Formula: Electrical Energy Voltage Electric current Time
$$W ~=~ U \, I \, t$$
$$W ~=~ U \, I \, t$$
$$U ~=~ \frac{W}{I \, t}$$
$$I ~=~ \frac{W}{U \, t}$$
$$t ~=~ \frac{W}{I \, U}$$
Electrical energy
$$ W $$ Unit $$ \mathrm{J} = \mathrm{Nm} = \frac{ \mathrm{kg} \, \mathrm{m^2} }{ \mathrm{s}^2 } $$
Electrical energy that a charge carrier gains or loses when it traverses the voltage \(U\). A positive charge moving parallel to the electric field lines would gain energy, while a positive charge moving antiparallel to the field lines would lose the energy.
Voltage
$$ U $$ Unit $$ \mathrm{V} = \frac{ \mathrm J }{ \mathrm C } = \frac{ \mathrm{kg} \, \mathrm{m}^2 }{ \mathrm{A} \, \mathrm{s}^3 } $$
The electrical voltage indicates how large the potential difference between two points is.
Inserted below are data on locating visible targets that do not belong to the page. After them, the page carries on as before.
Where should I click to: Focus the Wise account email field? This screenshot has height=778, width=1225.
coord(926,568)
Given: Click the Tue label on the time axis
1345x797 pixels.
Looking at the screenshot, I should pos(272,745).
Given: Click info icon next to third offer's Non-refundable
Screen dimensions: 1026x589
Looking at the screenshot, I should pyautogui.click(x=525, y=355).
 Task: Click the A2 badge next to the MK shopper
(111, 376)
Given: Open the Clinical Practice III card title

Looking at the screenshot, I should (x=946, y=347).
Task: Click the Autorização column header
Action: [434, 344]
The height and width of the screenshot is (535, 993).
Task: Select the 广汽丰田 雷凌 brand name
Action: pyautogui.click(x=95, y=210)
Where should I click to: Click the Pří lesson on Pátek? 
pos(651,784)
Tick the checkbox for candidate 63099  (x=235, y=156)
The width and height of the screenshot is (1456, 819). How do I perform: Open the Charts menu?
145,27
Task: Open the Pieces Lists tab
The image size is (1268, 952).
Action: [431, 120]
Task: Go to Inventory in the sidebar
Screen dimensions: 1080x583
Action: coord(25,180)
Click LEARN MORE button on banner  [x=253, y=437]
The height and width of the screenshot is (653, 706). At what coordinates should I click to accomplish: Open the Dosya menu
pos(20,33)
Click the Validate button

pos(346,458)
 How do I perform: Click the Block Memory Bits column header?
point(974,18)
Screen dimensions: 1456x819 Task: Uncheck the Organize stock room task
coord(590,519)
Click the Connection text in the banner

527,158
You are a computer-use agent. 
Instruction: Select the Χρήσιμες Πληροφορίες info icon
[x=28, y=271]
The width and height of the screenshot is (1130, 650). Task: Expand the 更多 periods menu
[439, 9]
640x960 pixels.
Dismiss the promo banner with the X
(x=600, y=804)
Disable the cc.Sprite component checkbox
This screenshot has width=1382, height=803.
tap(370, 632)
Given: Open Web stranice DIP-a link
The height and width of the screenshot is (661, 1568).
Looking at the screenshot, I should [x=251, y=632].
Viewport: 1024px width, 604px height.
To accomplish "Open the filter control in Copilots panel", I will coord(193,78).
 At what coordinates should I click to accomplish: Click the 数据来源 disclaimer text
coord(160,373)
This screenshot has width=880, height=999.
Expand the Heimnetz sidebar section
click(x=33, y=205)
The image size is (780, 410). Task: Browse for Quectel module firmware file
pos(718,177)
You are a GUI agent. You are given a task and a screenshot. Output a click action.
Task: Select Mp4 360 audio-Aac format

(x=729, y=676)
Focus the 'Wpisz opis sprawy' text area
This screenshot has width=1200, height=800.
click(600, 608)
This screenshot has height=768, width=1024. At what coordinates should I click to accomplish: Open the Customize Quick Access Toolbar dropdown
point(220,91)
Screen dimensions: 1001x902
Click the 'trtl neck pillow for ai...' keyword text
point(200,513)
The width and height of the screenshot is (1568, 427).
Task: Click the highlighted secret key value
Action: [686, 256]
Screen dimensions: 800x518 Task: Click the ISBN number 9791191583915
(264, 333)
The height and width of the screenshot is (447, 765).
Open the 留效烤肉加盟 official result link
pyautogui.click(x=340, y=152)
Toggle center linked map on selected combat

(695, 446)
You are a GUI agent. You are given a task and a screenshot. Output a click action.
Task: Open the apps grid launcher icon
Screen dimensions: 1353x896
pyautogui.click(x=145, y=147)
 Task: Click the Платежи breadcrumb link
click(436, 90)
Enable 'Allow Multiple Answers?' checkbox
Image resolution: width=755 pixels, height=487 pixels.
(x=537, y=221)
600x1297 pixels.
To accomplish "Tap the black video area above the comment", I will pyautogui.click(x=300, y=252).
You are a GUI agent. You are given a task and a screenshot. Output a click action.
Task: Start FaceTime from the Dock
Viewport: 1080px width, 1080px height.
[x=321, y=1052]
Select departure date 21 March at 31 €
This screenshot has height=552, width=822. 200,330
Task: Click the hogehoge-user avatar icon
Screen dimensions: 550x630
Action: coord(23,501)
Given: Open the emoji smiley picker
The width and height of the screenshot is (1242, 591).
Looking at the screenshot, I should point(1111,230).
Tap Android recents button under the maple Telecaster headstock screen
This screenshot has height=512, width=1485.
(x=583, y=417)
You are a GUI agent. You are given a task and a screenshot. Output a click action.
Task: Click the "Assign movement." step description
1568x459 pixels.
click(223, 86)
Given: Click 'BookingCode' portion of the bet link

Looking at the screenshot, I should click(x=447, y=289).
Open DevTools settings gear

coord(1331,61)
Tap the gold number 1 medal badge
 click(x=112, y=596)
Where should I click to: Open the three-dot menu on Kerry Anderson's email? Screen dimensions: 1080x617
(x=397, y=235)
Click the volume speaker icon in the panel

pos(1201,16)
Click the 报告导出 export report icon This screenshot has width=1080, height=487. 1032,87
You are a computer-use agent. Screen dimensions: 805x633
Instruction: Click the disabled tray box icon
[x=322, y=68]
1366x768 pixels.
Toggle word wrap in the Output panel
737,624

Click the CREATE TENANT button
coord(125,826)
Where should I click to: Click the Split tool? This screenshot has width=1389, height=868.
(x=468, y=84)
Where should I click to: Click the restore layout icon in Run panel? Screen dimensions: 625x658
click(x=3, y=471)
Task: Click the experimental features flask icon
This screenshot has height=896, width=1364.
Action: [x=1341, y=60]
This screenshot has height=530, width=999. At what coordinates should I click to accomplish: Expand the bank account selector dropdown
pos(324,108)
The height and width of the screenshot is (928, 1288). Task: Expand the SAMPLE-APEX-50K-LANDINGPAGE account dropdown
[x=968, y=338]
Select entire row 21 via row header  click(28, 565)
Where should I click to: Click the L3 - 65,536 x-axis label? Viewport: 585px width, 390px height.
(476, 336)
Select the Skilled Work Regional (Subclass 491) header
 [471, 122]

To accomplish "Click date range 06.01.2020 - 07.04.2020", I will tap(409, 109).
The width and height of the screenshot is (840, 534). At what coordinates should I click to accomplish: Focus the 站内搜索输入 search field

Thus, the voltage indicates how much energy a charge carrier gains or loses when it travels the path between two points.
Electric current
$$ \class{red}{\boldsymbol I} $$ Unit $$ \mathrm{A} = \frac{ \mathrm C }{ \mathrm s } $$
Electric current is the charge transported within a certain time due to the applied voltage.
Time
$$ t $$ Unit $$ \mathrm{s} $$
Time within which the current \(I\) has flowed.